# DATASET RECORDS

----

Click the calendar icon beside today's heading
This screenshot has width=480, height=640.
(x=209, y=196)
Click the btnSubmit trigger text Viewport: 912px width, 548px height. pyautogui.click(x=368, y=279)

----

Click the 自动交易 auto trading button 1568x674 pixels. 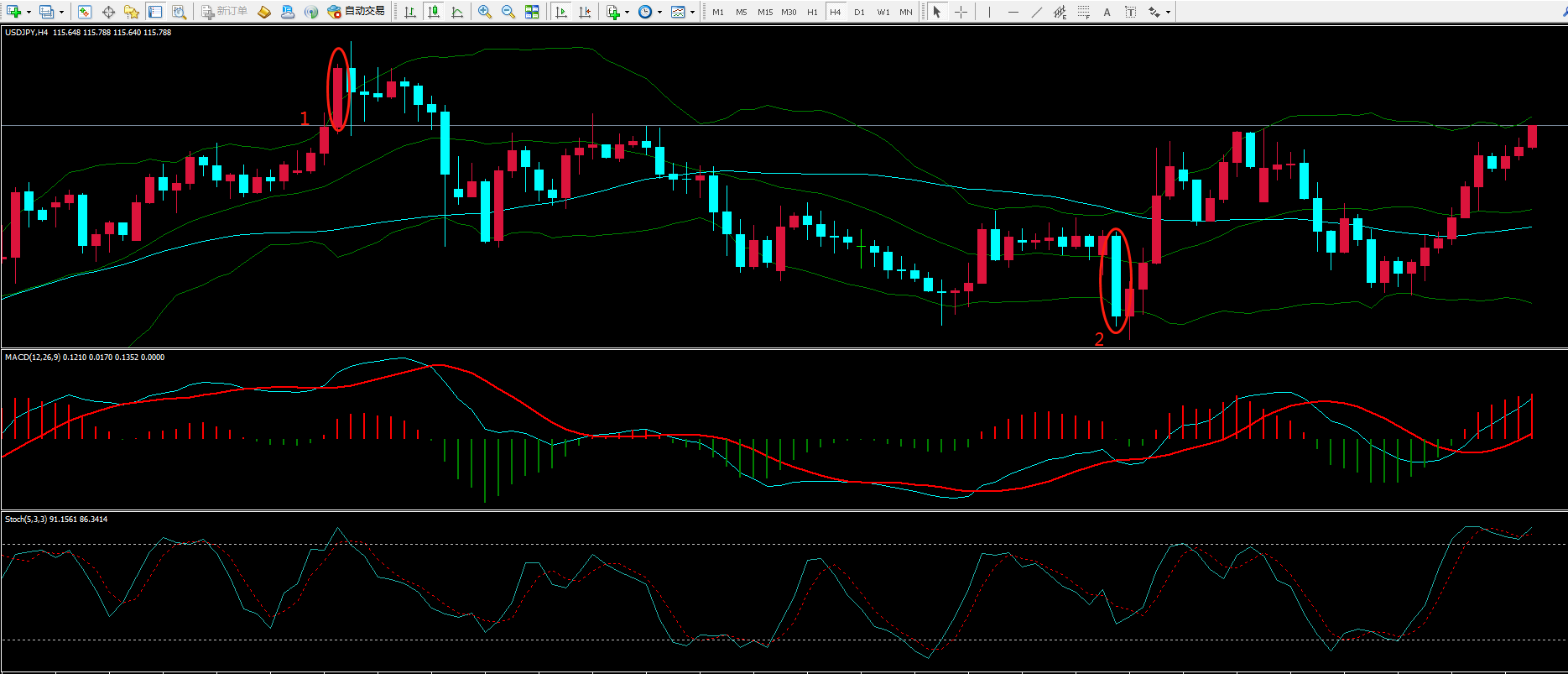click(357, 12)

----

# BRIEF
Look above for the line containing "Click the calendar" and the line containing "Click the btnSubmit". Transcribe both, with the lines between them, exactly.

# COMPLETED TASK
Click the calendar icon beside today's heading
This screenshot has width=480, height=640.
(x=209, y=196)
Click the btnSubmit trigger text Viewport: 912px width, 548px height. pyautogui.click(x=368, y=279)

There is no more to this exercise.